Mode

Bijoux

Cartier, le roi des joailliers

Par Bérénice Geoffroy-Schneiter · Le Journal des Arts

Le 29 janvier 2014 - 739 mots

PARIS

Dans l’écrin somptueux du Salon d’honneur du Grand Palais, l’exposition consacrée à la Maison Cartier brille d’un éclat résolument historique.

Paris - Les mauvaises langues susurrent qu’en temps de crise économique, des expositions consacrées aux prestigieuses maisons de la place Vendôme offrent l’occasion idéale de faire rêver un grand nombre de visiteurs tout en renflouant les caisses des musées… Ce serait oublier que la haute joaillerie est aussi et surtout un formidable laboratoire de formes, un résumé parfait des techniques et des modes décoratives ayant éclos sous les cieux parisiens. « L’exposition n’est pas la promotion d’une marque, mais l’analyse d’un style par une équipe de conservateurs du patrimoine et d’historiens de l’art », se défend ainsi Jean-Paul Cluzel, le Président de la Réunion des musées nationaux-Grand Palais, dans la préface du catalogue. S’appuyant sur les archives historiques pieusement conservées au sein de la Maison, bénéficiant de prêts exceptionnels auprès de la famille royale d’Angleterre ou de la Principauté de Monaco, l’exposition brosse ainsi, à travers plus de 600 bijoux, le panorama de plus d’un siècle de création joaillière.
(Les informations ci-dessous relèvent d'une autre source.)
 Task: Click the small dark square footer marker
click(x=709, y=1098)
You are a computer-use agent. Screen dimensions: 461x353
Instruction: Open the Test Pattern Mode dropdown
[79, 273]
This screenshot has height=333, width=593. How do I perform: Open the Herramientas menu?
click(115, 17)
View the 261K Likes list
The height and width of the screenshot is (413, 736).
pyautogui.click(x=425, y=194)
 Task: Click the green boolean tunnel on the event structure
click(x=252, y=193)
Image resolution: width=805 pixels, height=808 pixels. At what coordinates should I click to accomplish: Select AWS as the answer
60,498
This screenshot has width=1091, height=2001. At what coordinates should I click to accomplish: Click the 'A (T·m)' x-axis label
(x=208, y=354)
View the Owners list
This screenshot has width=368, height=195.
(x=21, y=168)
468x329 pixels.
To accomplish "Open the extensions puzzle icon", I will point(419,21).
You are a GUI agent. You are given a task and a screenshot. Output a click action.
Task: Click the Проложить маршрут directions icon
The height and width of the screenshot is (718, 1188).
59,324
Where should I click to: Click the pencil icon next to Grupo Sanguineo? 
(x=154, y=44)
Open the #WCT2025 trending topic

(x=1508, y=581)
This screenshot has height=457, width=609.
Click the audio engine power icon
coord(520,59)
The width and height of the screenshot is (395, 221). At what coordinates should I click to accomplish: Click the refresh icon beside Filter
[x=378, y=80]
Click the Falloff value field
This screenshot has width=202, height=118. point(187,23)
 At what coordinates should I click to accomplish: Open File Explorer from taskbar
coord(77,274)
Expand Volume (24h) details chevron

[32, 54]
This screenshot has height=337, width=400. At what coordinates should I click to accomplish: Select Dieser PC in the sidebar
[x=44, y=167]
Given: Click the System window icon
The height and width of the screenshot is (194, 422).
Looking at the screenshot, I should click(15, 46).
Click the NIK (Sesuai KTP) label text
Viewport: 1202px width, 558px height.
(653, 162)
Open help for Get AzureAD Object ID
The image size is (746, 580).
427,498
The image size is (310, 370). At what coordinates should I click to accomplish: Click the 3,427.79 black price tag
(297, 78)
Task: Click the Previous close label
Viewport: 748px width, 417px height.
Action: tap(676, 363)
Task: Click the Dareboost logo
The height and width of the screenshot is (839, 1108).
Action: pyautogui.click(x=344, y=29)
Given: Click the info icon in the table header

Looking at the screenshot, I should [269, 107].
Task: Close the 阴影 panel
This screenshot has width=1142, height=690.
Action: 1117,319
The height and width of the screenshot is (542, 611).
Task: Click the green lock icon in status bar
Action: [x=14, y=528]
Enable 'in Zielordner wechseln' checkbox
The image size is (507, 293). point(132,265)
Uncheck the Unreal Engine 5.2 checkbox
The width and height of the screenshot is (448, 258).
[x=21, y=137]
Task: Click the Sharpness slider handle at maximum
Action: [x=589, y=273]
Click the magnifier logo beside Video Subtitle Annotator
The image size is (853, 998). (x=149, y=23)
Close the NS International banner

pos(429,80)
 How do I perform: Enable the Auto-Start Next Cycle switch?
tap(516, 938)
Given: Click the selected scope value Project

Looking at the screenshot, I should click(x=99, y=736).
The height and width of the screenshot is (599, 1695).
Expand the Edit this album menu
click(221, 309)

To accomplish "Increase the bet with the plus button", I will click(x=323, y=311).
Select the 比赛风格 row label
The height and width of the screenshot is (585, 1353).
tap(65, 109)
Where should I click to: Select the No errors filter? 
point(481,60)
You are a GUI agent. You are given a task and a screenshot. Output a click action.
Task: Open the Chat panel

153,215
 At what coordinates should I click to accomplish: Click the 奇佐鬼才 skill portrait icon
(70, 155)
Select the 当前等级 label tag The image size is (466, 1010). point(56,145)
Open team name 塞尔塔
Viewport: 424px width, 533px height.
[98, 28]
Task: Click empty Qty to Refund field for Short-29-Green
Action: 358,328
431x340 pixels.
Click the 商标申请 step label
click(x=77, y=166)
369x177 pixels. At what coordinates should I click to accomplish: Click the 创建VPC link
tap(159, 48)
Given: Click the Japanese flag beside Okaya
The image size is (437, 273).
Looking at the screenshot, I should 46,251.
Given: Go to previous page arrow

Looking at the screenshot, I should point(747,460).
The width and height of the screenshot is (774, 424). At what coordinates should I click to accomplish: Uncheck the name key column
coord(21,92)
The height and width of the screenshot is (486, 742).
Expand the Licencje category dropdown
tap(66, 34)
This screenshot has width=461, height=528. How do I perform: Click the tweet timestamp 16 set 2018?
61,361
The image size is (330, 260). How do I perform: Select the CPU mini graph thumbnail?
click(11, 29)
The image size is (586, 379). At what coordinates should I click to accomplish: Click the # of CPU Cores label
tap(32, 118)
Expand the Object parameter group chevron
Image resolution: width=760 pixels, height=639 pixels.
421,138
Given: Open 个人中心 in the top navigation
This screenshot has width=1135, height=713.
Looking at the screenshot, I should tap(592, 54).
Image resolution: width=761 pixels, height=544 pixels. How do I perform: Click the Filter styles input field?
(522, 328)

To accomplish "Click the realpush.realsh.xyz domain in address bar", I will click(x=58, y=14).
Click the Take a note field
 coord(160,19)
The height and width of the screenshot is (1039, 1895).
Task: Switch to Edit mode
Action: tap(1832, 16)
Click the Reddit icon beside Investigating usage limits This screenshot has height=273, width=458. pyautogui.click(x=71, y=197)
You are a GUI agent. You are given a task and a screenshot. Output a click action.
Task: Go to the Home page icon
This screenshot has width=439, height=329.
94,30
On y apprend ainsi que dès sa fondation, en 1847, Cartier n’a cessé d’épouser le cours des mutations culturelles, politiques et sociales, adaptant styles et matériaux aux soubresauts des fortunes et des aléas de l’histoire. Joaillier attitré des têtes couronnées de la vieille Europe comme de la Russie des tsars, la maison de la place Vendôme anticipera néanmoins les demandes de cette nouvelle bourgeoisie avant-gardiste, cosmopolite et fortunée que l’on a baptisée avec humour la Café Society. À la délicatesse du « style Louis XVI » épris d’entrelacs, de guirlandes et de rosettes, succède bientôt le style « moderne » dont Cartier se fait l’ambassadeur dès l’aube du XXe siècle. Exit les fioritures et les lignes fluides et souples ! C’est désormais le triomphe de la ligne droite et de l’épure, l’équilibre revendiqué entre un classicisme atemporel et une modernité sans faille. Paradoxalement, c’est autour du bijou le plus aristocratique que Cartier va innover de façon radicale. Bousculant les codes de la haute joaillerie adepte des matériaux d’exception, la maison lance les premiers diadèmes montés sur acier. À l’opposition du blanc et du noir prônée par les adeptes de l’Art déco – assurément l’une des périodes les plus fécondes en matière de révolution joaillière –, Cartier ajoute les séductions de la couleur en mariant le saphir à l’émeraude, en introduisant des pierres semi-précieuses jusqu’ici boudées comme la turquoise, l’agate ou le corail…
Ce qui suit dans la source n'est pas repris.